With my Zip build, I am placing a much higher emphasis on the overall fit and finish than I did with the Utility. One of the lessons I rapidly learned is that the wrong color of wood filler sticks out like a sore thumb. The photo above shows DAP Plastic Wood in the "natural" color, used on Meranti plywood. As you can see, it clearly does not match. Not even close. The darker areas are where I used epoxy thickened with mahogany wood dust to fill in the screw indentations. For my purposes, this mix-match doesn't matter in this case, as the plywood gussets will be painted.
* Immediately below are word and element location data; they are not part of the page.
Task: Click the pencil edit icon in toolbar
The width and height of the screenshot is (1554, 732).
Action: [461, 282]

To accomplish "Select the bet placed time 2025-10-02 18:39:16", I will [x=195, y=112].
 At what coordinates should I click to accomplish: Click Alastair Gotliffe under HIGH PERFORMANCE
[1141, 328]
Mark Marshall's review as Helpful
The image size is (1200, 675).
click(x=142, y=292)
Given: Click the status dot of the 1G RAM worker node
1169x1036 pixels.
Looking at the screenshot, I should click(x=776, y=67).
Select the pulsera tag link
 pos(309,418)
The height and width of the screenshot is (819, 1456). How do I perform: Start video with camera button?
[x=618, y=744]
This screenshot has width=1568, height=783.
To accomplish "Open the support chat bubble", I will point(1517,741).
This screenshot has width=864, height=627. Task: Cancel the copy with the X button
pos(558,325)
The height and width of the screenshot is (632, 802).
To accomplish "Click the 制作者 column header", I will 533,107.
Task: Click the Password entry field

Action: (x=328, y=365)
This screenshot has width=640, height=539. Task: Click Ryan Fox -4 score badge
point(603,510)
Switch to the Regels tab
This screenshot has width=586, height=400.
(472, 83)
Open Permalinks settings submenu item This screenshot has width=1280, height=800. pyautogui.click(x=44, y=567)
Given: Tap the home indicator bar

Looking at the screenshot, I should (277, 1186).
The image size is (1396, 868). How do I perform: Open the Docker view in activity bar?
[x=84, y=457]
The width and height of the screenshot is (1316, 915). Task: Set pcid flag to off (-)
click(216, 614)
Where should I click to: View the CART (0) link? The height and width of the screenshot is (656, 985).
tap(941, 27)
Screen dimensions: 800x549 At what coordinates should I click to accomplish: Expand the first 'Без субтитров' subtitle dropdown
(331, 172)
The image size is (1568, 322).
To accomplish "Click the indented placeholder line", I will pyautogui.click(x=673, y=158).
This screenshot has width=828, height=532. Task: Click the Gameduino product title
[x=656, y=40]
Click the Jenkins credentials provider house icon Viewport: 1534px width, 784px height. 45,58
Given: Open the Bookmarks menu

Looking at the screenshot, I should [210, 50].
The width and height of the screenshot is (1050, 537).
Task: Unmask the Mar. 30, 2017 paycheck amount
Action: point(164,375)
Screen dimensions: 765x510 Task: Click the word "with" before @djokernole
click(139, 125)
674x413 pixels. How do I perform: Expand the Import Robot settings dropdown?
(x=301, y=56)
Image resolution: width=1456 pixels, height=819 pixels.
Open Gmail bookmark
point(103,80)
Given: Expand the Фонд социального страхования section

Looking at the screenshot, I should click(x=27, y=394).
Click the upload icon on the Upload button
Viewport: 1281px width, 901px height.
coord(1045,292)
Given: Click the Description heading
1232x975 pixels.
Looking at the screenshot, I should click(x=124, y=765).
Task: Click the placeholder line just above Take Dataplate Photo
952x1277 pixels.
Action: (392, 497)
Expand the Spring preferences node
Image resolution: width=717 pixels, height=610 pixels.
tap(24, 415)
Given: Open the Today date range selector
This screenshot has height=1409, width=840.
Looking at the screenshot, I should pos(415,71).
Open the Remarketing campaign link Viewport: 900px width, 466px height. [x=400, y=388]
Testing the Elmer's Pro Bond in "walnut"

Here, I'm trying out Elmer's Pro Bond wood filler in the "walnut" color to see how well it matches the Meranti. Not bad, in my opinion. It's certainly not up to perfectionist standards, but not bad.

Another lesson I learned from my last build is to slightly round over the edges of the wood surfaces. This allows the epoxy to coat the edge more evenly, without building up a "bead" along the edge.


Wiping the surface with hot water

I sanded all of the surfaces to be coated with 220 grit sandpaper. Any uneven or rough surface will show all the worse in the finish coat. In addition to meticulous sanding, I also vacuumed the surface multiple times, and then wiped it off with hot water.




Wax paper is indispensable to prevent you from gluing boat parts to your work surface. Yes, I learned this one the hard way.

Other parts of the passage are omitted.